Même avec un endettement de l’ordre de 60% du PIB, d’ici 2020, ce qui est tout à fait soutenable, il est grand temps que la Tunisie se dote définitivement des moyens de gérer sa dette. La dette tunisienne n’est pas bien gérée actuellement. Et pour cause : elle souffre d’un effritement des responsabilités. Plus que jamais, nous avons besoin d’un responsable qui sache quand nous devons contracter des dettes, dans quelles conditions, auprès de quels bailleurs de fonds, à quelle maturité,…J’ai fait le diagnostic de cette dette.
Celui-ci fait apparaître quelques points sur lesquels il va falloir travailler. Premièrement : la fragmentation des décideurs en matière d’endettement. Les intervenants sont le ministère des Finances, la Banque centrale, le ministère de la Coopération internationaleet, de temps en temps, le ministère des Affaires étrangères. Cette dispersion- fragmentation n’est pas bonne. Il faut qu’il y ait un chef de file, un coordinateur. Deuxièmement, chaque intervenant travaille seul. Il n’y a ni orchestration, ni harmonisation avec les autres.

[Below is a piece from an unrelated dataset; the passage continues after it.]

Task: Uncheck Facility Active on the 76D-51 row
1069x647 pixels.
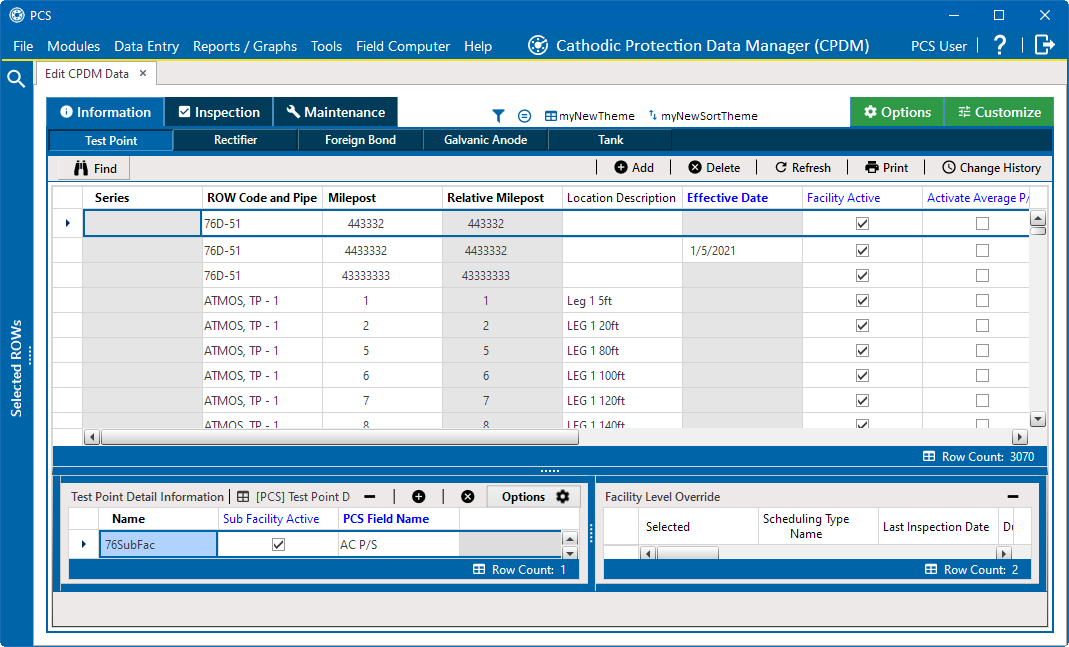Action: click(862, 223)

Troisièmement, il n’y a pas de stratégie de la dette sur les taux de change, les monnaies, les taux d’intérêt, la maturité, le choix des bailleurs de fonds,… Quand on constate qu’on est passé en matière d’endettement extérieur à 65% du montant global de la dette, il y a donc un risque de taux de change et ce risque, il faut absolument le gérer.

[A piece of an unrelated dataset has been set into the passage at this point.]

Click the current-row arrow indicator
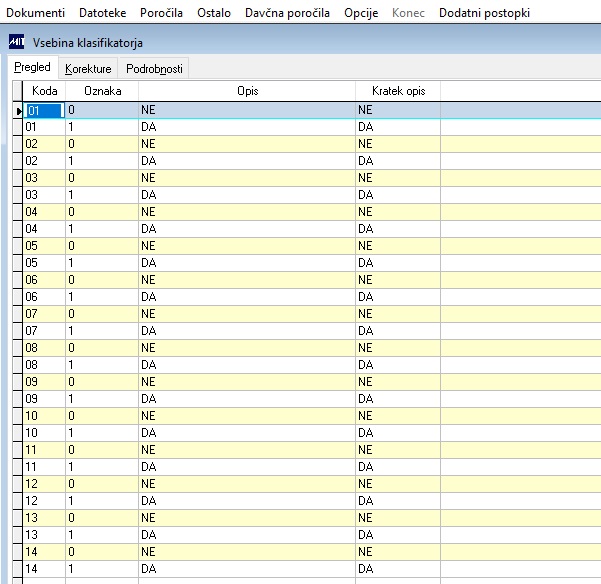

Actuellement, nous sommes en train de gérer statiquement la dette. Il faut absolument passer à une gestion dynamique.
Et là, j’en viens à la principale réforme pour la soutenabilité de la dette, celle-là même qui consiste à créer une agence de gestion de la dette devant relever du ministère des Finances, à l’instar de ce qui se passe partout dans le monde. Il faut qu’il y ait un outil de gestion performant et surtout dynamique. Que signifie dynamique ? Cela veut dire que cette agence de gestion de la dette doit être en possession d’un document de stratégie de la dette, une sorte de feuille de route qui lui permet de voir ce qui se passe sur le marché international et d’intervenir lorsqu’elle trouve des opportunités pour changer une dette en une autre monnaie, une dette à une maturité donnée en une dette à maturité beaucoup plus longue,… Il faut absolument que la Tunisie se dote de ce document. Aujourd’hui, la gestion de la dette tunisienne artisanale.
Nous devons avoir les outils du 21ème siècle. D’ailleurs, nous travaillons actuellement sur ce dossier avec la Banque mondiale et nous nous sommes fixés comme objectif de créer cette agence avant la fin de l’année 2016.